[Start of Attachment]

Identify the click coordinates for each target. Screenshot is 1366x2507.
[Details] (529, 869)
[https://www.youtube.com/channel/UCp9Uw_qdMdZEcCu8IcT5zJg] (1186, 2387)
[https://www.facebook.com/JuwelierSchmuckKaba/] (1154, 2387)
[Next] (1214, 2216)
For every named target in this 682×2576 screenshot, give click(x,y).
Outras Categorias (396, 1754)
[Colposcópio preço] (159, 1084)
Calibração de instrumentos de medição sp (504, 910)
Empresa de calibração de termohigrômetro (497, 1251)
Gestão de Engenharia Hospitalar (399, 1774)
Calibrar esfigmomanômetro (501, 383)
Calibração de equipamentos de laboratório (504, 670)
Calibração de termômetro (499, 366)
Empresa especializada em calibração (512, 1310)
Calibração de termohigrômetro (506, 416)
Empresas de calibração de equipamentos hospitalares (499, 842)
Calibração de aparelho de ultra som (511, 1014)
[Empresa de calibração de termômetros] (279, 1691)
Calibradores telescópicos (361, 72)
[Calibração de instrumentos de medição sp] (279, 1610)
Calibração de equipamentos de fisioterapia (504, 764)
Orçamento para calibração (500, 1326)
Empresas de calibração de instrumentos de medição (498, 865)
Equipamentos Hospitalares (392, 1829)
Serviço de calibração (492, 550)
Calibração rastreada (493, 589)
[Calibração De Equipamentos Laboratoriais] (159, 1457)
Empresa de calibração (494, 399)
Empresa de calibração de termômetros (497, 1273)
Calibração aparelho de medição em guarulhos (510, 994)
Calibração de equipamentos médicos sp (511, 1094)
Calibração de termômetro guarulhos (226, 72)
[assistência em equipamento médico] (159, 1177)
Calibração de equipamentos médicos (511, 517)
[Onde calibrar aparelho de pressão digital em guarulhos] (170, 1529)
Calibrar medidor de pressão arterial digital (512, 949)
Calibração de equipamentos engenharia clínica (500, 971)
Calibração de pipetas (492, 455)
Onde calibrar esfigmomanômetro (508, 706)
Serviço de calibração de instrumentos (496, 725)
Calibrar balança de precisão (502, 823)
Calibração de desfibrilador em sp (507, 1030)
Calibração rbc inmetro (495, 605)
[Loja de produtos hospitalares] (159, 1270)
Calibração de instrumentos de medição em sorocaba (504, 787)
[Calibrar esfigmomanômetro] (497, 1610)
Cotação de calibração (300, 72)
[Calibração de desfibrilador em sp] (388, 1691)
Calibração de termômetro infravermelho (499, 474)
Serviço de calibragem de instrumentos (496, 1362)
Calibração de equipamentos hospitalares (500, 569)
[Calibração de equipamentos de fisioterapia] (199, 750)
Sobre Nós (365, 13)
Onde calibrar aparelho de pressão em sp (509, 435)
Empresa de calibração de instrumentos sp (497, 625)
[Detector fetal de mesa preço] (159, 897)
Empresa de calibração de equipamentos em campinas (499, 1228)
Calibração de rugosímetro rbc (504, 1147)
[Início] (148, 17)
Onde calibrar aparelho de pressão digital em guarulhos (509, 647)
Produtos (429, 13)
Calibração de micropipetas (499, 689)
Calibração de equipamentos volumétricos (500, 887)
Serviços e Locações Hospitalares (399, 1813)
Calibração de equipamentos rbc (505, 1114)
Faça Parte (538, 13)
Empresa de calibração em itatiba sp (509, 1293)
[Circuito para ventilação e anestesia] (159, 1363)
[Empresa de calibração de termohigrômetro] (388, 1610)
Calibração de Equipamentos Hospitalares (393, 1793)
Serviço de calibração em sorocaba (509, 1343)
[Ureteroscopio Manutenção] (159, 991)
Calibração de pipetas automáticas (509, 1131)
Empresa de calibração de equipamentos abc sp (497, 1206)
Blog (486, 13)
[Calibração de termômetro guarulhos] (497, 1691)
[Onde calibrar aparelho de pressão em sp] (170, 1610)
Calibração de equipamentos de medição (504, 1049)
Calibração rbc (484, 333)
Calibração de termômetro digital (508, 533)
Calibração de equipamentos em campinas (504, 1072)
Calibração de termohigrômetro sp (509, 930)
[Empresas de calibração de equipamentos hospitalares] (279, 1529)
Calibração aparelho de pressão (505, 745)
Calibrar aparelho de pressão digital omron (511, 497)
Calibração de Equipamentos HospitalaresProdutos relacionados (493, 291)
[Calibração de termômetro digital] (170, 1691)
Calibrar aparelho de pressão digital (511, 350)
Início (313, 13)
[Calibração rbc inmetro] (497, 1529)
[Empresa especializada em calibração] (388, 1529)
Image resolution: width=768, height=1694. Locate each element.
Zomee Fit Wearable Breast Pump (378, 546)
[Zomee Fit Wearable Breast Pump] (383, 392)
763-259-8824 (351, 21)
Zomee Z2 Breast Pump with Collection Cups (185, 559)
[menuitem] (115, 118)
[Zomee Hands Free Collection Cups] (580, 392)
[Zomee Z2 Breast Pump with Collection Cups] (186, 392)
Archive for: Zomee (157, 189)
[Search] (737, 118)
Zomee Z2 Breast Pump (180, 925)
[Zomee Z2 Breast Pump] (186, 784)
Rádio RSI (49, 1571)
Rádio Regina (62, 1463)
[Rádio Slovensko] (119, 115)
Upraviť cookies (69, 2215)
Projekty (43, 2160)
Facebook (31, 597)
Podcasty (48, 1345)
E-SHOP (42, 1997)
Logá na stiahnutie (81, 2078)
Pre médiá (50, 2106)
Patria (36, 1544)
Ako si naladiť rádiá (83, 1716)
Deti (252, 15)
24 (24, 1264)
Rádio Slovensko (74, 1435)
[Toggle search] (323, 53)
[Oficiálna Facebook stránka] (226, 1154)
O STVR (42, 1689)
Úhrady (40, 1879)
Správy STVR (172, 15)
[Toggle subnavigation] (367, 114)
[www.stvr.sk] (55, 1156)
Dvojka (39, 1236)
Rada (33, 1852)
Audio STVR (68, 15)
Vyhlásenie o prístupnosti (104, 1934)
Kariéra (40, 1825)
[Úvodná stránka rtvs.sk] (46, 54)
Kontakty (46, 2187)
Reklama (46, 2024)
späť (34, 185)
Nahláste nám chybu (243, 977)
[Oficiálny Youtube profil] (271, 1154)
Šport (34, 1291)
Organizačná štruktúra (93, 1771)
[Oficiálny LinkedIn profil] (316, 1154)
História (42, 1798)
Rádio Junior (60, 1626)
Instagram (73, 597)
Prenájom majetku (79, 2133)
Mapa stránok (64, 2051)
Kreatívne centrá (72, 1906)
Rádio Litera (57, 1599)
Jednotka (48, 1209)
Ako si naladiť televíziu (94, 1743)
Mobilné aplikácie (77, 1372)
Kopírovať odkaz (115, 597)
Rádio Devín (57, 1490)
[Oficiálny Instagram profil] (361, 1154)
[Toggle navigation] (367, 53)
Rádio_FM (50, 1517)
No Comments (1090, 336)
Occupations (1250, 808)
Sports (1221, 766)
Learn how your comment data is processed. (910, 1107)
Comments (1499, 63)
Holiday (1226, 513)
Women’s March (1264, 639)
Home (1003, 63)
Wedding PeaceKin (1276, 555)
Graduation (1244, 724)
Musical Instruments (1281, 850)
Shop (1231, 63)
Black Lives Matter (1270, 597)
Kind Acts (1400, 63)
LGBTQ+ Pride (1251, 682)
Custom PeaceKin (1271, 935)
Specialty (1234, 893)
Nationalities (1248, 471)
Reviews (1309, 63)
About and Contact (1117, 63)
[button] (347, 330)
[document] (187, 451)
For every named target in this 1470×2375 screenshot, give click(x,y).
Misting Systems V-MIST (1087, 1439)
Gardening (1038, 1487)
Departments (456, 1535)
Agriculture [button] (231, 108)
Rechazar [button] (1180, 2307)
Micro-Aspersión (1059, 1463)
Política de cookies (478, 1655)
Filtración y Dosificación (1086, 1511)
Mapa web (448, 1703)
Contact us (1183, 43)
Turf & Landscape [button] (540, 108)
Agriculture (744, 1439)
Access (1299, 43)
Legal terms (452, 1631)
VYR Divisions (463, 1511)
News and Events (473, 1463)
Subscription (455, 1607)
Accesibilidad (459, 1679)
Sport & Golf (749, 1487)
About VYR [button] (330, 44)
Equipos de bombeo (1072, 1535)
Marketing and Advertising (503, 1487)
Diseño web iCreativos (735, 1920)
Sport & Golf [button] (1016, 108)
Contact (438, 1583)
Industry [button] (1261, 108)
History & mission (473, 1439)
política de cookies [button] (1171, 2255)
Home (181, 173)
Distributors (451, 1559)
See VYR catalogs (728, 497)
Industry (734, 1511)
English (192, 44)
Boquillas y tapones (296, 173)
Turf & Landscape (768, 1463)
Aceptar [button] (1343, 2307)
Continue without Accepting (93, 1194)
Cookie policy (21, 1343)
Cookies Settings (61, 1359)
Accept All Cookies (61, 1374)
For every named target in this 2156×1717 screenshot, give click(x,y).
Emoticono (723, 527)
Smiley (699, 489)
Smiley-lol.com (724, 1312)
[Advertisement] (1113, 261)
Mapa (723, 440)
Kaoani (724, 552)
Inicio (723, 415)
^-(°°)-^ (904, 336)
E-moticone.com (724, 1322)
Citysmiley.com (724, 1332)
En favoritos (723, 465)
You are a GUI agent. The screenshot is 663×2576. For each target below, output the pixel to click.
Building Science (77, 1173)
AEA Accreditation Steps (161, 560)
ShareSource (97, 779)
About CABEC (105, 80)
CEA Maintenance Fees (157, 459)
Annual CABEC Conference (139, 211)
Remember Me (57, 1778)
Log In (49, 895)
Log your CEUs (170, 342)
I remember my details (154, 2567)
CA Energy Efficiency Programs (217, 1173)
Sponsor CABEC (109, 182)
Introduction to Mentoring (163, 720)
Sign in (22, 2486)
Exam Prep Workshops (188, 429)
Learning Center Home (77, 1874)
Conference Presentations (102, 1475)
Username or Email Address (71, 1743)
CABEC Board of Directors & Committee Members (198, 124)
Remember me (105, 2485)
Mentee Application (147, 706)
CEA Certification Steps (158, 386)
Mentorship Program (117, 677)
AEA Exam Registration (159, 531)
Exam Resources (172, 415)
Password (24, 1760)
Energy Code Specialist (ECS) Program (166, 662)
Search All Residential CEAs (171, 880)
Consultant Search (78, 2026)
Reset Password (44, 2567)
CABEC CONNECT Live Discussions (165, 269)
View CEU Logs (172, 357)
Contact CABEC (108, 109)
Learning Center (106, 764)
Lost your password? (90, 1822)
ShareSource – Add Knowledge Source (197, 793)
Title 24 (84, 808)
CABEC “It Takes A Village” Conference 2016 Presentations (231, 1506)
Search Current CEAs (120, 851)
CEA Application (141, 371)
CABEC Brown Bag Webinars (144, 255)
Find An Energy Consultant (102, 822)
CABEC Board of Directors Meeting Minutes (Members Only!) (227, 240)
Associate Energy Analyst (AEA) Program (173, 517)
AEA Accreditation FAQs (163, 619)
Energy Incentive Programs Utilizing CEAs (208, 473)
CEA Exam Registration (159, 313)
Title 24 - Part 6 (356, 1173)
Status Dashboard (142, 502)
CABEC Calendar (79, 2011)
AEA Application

[End of Attachment]

TASK:
List, from the entries above, every line in which the word "ShareSource" shows up.

TASK RESPONSE:
ShareSource (97, 779)
ShareSource – Add Knowledge Source (197, 793)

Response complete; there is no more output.